▶ _Problem set_:
(A) In the council budget article, on what date was the updated report presented to the Policy and Resources Committee?
(B) Rewrite the council budget article from "Council faces a" up to and including "to new estimates.", swapping "unprecedented" for "unparalleled".

▶ _Document excerpt_:
-*-*-

Council faces a possible £40m budget black hole
ARGYLL and Bute Council could face further cuts of up to £40 million over the next three years to meet an ‘unprecedented’ funding gap in its budget, according to new estimates.
A report presented to the council’s Policy and Resources Committee on August 18 estimated a funding gap for 2017-20 of between £16.9 million in the best case scenario, and £33.9 million in the worst. It also projected a shortfall of between £3.4 million and £10.5 million from 2017-18.
Now those deficits have been revised upwards following analysis by the Fraser of Allander Institute, which was released in September.
The council’s updated report, presented at the Policy and Resources Committee meeting on October 27 reads: ‘They report that the financial outlook looks just as, if not more, challenging than we have had in the past few years. It predicts the average reduction in funding for ‘unprotected’ public services, such as local government, could be in the range of between 2.6 and 4.5 per cent between now and 2020-21.
‘The estimate of Scottish Government funding has been updated to reflect a worsening position. The funding gap estimated over the three-year period 2017-18 to 2019-20 has been revised to be between £18.2 million and £ 39.9 million, with a gap of between £4 million and £13.1 million in 2017-18.’
Savings have been identified in the council’s print management of £140,000 by 2018-19, and in its loans charges budget, with a ‘prudent ongoing reduction of £250,000 built into the estimates’. Catering and cleaning services were also subject to a savings review, which acknowledged there were ‘no easy wins in terms of generating extra revenues or reducing catering and cleaning costs’, with ‘current cleaning standards [are] at the lower end of acceptable’.

-*-*-

▶ _Collected material_:

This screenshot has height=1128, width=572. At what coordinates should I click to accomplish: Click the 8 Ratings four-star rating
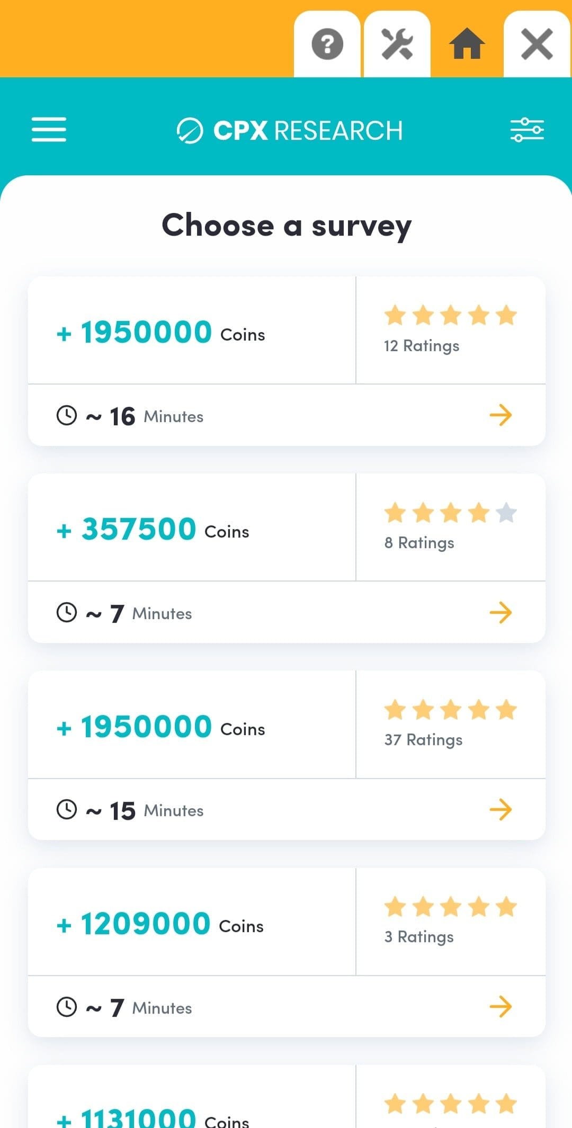tap(450, 513)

-*-*-

▶ _Final results_:
(A) October 27

(B)
Council faces a possible £40m budget black hole
ARGYLL and Bute Council could face further cuts of up to £40 million over the next three years to meet an ‘unparalleled’ funding gap in its budget, according to new estimates.